Problemas a resolver:
1. Resuma en dos oraciones el texto sobre la Shakshuka.
2. Responda con base en el texto sobre la Shakshuka:
(a) ¿Qué significa literalmente el nombre del platillo?
(b) ¿Con qué ingredientes se preparaba principalmente antes del siglo XVI?
(c) ¿Quiénes llevaron el platillo a Israel y en qué época?
3. Extraiga del texto sobre la Shakshuka el tramo que va desde "La Shakshuka es" hasta "el ingenio doméstico.", sin alterar ni una palabra.

Fragmento del texto:
|---|
La Shakshuka es mucho más que un simple sartén de huevos; es un relato vivo de migración y adaptación cultural. Su nombre nace en el norte de África, específicamente del árabe tunecino, y significa literalmente "mezcla" o "sacudido". Originaria de la región del Magreb, que comprende países como Túnez, Libia y Marruecos, este platillo comenzó como una comida humilde y reconfortante. Fue creada por comunidades que buscaban transformar vegetales sencillos en un festín lleno de energía, demostrando que la creatividad en la cocina nace muchas veces de la necesidad y el ingenio doméstico.
Es fascinante descubrir que la versión original de este plato era muy distinta a la que conocemos hoy, ya que existía mucho antes de que el jitomate llegara a esas tierras. Antes del siglo XVI, cuando los ingredientes americanos aún no cruzaban el océano, la Shakshuka se preparaba principalmente con pimientos verdes, cebollas y especias locales. Fue gracias al intercambio con México y el resto de América que el jitomate se integró a la receta, dándole ese color rojo vibrante y esa acidez característica que hoy consideramos indispensable. Este encuentro de dos mundos es lo que realmente le dio alma al platillo que tanto disfrutamos.
El viaje de la Shakshuka no se detuvo en las costas africanas; a mediados del siglo XX, cruzó el Mediterráneo de la mano de inmigrantes judíos magrebíes que se establecieron en Israel. Fue en este nuevo hogar donde el platillo pasó de ser una receta casera de inmigrantes a convertirse en un ícono nacional. En Israel, la Shakshuka se transformó en el desayuno por excelencia de las cafeterías y los hogares, popularizando la tradición de servirla al centro de la mesa en sartenes humeantes para que todos pudieran compartir, sumergiendo trozos de pan en las yemas tiernas.
|---|
Extractos de registros:
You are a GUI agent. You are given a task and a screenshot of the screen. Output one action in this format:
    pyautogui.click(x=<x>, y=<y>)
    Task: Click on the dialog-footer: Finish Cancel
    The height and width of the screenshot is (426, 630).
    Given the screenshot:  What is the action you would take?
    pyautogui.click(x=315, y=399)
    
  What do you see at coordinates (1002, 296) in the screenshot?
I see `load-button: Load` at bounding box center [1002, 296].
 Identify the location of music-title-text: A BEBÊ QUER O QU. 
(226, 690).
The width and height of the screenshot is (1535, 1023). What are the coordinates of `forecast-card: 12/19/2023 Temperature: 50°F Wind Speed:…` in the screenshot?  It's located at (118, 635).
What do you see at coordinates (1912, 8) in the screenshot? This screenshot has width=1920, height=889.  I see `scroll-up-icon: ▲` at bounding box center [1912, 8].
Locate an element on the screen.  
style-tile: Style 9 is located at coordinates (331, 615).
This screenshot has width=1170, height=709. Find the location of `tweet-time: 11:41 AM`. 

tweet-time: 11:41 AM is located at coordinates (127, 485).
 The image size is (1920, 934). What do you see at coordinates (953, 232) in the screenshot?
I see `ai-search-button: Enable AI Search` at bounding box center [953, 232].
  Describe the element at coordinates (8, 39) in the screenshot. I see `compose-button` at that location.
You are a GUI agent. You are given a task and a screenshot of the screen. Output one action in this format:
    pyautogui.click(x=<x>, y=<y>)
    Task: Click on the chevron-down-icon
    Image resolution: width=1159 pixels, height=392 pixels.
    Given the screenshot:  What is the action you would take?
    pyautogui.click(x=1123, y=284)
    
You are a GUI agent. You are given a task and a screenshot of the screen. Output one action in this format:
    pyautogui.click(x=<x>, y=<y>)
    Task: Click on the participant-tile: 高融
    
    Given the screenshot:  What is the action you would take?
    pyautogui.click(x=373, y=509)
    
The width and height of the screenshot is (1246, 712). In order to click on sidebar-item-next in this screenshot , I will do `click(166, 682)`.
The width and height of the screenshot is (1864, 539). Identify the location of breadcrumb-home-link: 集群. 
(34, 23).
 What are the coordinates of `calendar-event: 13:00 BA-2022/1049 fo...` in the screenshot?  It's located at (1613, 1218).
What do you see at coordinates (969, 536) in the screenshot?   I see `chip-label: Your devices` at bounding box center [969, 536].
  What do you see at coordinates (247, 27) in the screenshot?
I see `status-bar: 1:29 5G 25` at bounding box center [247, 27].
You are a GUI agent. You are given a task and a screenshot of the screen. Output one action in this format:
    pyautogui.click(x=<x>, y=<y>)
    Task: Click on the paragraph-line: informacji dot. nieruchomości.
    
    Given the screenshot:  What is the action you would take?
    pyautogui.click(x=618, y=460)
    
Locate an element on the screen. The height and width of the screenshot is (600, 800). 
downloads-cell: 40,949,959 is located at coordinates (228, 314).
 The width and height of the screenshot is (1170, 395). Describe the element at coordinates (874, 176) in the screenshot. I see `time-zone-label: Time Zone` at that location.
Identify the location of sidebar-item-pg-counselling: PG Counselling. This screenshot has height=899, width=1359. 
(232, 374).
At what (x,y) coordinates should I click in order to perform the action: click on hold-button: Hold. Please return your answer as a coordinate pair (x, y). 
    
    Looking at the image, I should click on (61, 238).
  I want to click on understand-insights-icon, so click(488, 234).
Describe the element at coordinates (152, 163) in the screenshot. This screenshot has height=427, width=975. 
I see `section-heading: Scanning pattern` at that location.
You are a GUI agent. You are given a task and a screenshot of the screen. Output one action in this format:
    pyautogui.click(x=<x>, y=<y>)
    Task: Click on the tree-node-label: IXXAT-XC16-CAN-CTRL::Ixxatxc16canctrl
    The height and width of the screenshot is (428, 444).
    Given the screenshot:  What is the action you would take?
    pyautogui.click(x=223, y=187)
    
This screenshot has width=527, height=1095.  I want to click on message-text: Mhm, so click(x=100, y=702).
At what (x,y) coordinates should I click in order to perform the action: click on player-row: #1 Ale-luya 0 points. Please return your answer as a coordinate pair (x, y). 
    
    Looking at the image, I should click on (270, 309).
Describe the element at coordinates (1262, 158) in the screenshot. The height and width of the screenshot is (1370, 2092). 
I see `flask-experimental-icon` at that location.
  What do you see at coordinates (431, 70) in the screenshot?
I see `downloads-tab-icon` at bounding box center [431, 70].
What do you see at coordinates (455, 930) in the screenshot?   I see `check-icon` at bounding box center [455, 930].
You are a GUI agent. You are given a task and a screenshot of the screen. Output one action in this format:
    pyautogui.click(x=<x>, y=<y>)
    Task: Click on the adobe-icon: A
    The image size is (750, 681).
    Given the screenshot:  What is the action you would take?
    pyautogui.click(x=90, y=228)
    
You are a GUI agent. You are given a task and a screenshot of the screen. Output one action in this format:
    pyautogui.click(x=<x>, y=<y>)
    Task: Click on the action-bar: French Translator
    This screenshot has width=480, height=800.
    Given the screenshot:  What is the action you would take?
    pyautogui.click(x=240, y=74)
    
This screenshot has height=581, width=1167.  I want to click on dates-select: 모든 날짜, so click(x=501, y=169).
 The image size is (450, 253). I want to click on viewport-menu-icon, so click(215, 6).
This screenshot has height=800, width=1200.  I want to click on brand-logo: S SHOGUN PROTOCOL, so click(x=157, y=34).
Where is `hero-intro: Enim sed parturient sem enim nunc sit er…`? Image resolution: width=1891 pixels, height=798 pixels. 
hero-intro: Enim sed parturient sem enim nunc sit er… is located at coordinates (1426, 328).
|---|
Soluciones por tarea:
1. La Shakshuka, cuyo nombre procede del árabe tunecino y significa "mezcla" o "sacudido", nació en el Magreb como una comida humilde que transformaba vegetales sencillos en un festín lleno de energía. Antes del siglo XVI se preparaba con pimientos verdes, cebollas y especias locales, y el jitomate llegado de América le dio su color rojo; a mediados del siglo XX, inmigrantes judíos magrebíes la llevaron a Israel, donde se convirtió en un ícono nacional y en el desayuno por excelencia.

2.
(a) "Mezcla" o "sacudido".
(b) Con pimientos verdes, cebollas y especias locales.
(c) Inmigrantes judíos magrebíes, a mediados del siglo XX.

3.
La Shakshuka es mucho más que un simple sartén de huevos; es un relato vivo de migración y adaptación cultural. Su nombre nace en el norte de África, específicamente del árabe tunecino, y significa literalmente "mezcla" o "sacudido". Originaria de la región del Magreb, que comprende países como Túnez, Libia y Marruecos, este platillo comenzó como una comida humilde y reconfortante. Fue creada por comunidades que buscaban transformar vegetales sencillos en un festín lleno de energía, demostrando que la creatividad en la cocina nace muchas veces de la necesidad y el ingenio doméstico.